New to the job? You’ll soon discover that several initiatives affecting your unit are already under way. Yet, every month, your boss launches another. And whether you’re a newbie or a veteran, you might sponsor a few initiatives yourself.
Suddenly, you feel like a swimmer buffeted by currents coming from several directions. You don’t have enough time to do anything well. You don’t have the capacity to absorb what you need to absorb and you are drowning in a sea of activity with little outcome.
Fortunately, the situation isn’t fatal if you learn how to manage it. Based on our work with clients in many industries and regions, my Bain colleagues and I offer four guidelines to avert overload when possible, or to mitigate its effects when it’s not.
The first is simple: Create a personal-time feedback loop. Review where you spend your time, determine the fit between time spent and your strategic priorities, and adjust your time allocation if necessary. “I’ve got a spreadsheet, it’s got a budget – my time for the year,” Steve Ballmer told The Wall Street Journal when he was CEO of Microsoft. “I give the budget allocation to my administrative assistants, they lay it all out and, then, [to] anybody who asks for time, they say, ‘Steve, this is in budget, it’s not in budget, how do you want us to handle it?’” Without such a budget, you won’t necessarily spend your time on the right initiatives. Be sure to align with your boss on the budget.
Second, carefully define your responsibilities for each initiative that passes the time-management test. Understand what the expectations are and how success will be defined and measured for both the initiative and yourself. Document this in your personal deliverables or development plan for the year. Then, figure out the resources you will need to get the work done and get senior management’s commitment to provide them. Be sure you and your team agree on allocations and can shed other responsibilities as necessary.
Third, delegate. To manage several initiatives at once, you will need your team’s strong support. The key here is to be crystal clear with your direct reports about which decisions they can make, so you deal only with those that truly require your time and attention.
One insurance company, for example, had assigned its head of HR to oversee a number of big initiatives. Yet, the company also expected her to make compensation decisions for new hires above a certain level. Because she couldn’t do everything, the insurer ended up with a hiring bottleneck. The HR executive worked with her boss and peers to reset the decision process. She established the compensation framework for senior hires and delegated individual decisions to the managers involved, giving her more time to work on her initiatives.
Finally, establish clear decision processes and roles. Understanding the what, who, how and when of critical decisions and actions will enable you and your team to pace the work appropriately with the right people.
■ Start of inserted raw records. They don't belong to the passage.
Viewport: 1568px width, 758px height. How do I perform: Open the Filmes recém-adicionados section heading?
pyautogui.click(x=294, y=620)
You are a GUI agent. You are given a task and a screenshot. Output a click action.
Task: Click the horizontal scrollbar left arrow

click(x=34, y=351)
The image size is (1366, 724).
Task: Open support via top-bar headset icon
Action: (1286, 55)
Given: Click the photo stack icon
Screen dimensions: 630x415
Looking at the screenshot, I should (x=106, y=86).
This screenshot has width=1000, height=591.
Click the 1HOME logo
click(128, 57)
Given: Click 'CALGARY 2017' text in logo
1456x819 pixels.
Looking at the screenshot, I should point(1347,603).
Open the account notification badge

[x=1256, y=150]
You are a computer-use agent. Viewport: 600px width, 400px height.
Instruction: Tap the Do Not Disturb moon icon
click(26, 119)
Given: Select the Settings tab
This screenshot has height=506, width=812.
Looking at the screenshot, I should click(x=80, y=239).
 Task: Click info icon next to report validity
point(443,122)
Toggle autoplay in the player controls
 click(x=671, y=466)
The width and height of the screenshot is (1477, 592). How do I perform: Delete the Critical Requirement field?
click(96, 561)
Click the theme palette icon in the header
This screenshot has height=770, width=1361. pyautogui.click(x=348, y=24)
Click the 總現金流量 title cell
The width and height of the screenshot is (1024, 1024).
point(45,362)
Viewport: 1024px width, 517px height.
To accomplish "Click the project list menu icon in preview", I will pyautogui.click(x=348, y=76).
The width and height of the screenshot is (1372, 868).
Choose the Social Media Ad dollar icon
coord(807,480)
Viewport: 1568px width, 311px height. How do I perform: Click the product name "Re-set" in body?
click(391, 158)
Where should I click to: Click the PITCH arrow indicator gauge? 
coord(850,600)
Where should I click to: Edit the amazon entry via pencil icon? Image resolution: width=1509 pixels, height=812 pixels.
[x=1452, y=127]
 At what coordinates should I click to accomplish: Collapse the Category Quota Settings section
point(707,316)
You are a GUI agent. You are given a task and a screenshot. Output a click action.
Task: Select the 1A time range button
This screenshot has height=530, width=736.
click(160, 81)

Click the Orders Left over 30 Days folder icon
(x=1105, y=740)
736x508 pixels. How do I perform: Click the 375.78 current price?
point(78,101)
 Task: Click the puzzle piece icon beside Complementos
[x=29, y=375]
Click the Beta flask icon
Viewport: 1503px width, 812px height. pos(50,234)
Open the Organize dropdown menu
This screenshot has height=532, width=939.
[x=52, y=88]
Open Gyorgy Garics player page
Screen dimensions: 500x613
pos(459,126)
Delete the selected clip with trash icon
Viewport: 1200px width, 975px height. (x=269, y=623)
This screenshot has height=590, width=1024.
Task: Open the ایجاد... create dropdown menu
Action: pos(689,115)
A bad decision process will suck enormous amounts of time out of your day.
At an Indian consumer goods company we worked with, of the top 25 executives, 20 were assigned to more than eight initiatives each and it was rarely clear whether they were expected to provide inputs, review progress, make decisions or take on other roles. Specifying roles helps everyone contribute more effectively while freeing up significant amounts of time.
Having too many initiatives can turn your great job into a dismal drag and turn a thriving business unit into a lagging one. That’s why a well-managed portfolio of initiatives – and each participant’s thoughtful engagement with them – can help you (and your organisation) make better, faster decisions and boost performance.